■ **WORK ITEM**: Exactly as they stand, copy the lines from the one containing "You are a computer-use" to the final line of the data; leave out the pictures.

Stored entries

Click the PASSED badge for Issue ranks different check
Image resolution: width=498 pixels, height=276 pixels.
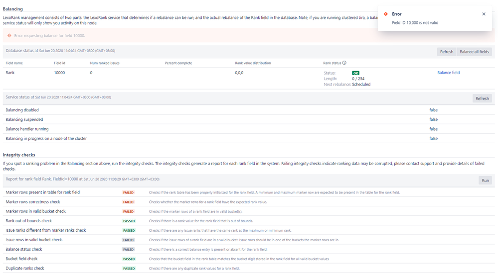(x=129, y=231)
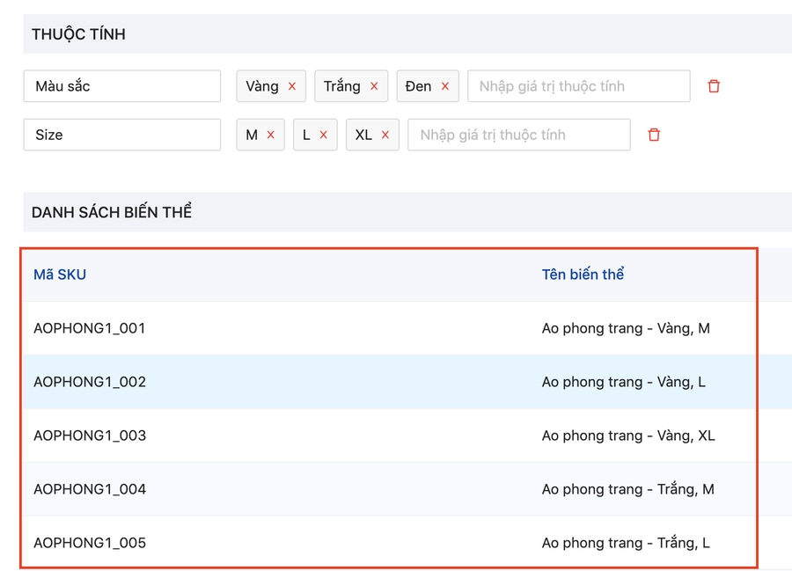The width and height of the screenshot is (792, 571).
Task: Remove the Đen color tag
Action: pyautogui.click(x=445, y=86)
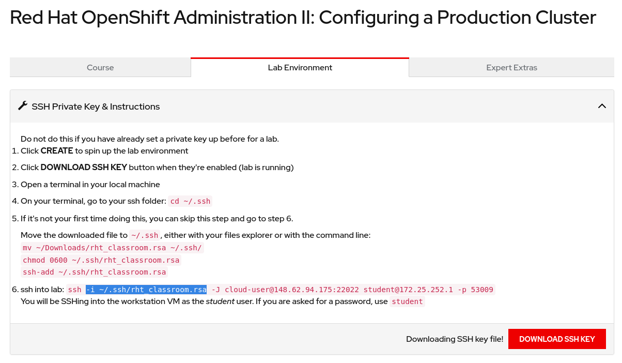622x363 pixels.
Task: Click the bold DOWNLOAD SSH KEY text in step 2
Action: 84,168
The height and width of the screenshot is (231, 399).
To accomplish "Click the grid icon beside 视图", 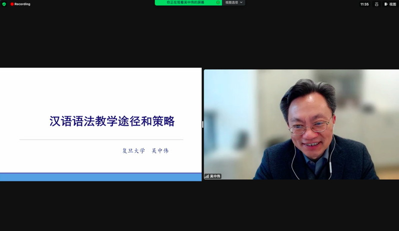I will pyautogui.click(x=386, y=4).
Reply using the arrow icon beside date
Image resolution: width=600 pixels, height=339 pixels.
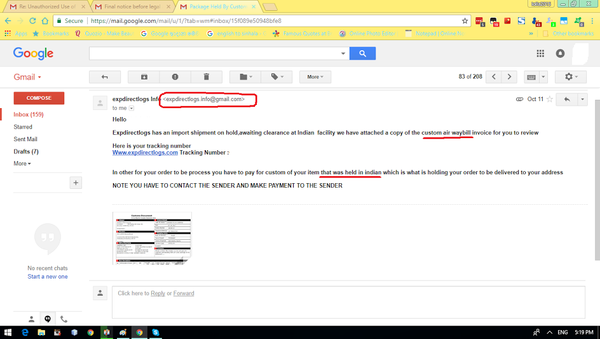coord(567,99)
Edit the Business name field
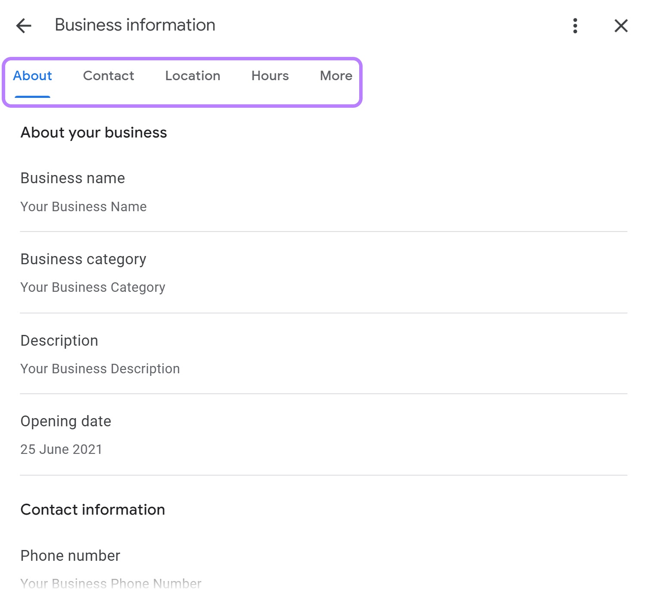 click(72, 178)
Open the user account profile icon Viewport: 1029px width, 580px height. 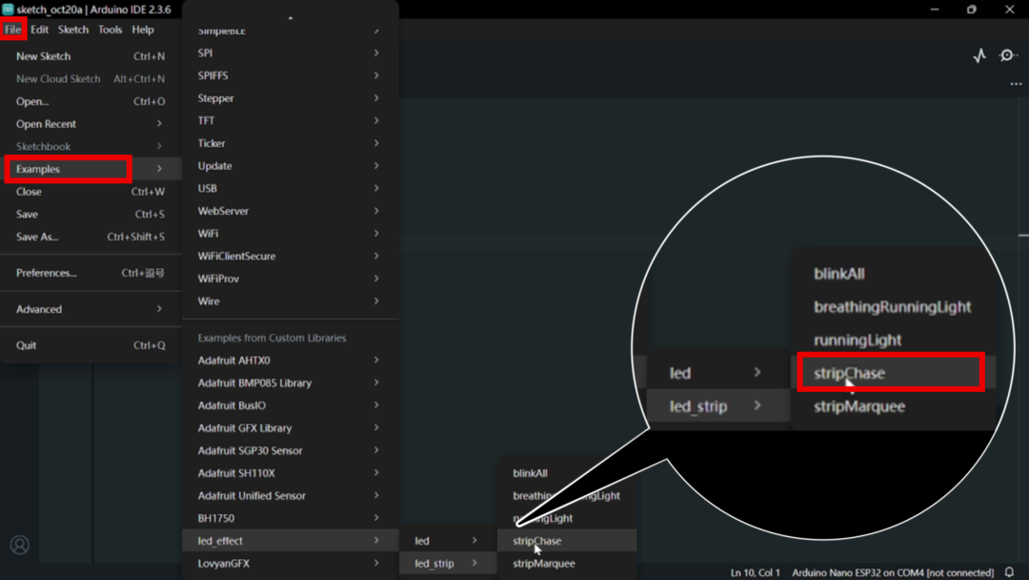coord(19,546)
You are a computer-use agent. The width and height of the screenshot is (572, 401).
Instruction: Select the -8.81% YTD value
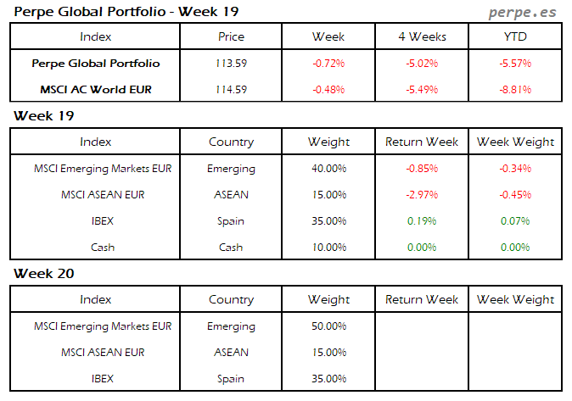(x=516, y=90)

■ **RESPONSE AREA**:
You are a computer-use agent. The width and height of the screenshot is (572, 401).
Instruction: Select the -8.81% YTD value
(x=516, y=90)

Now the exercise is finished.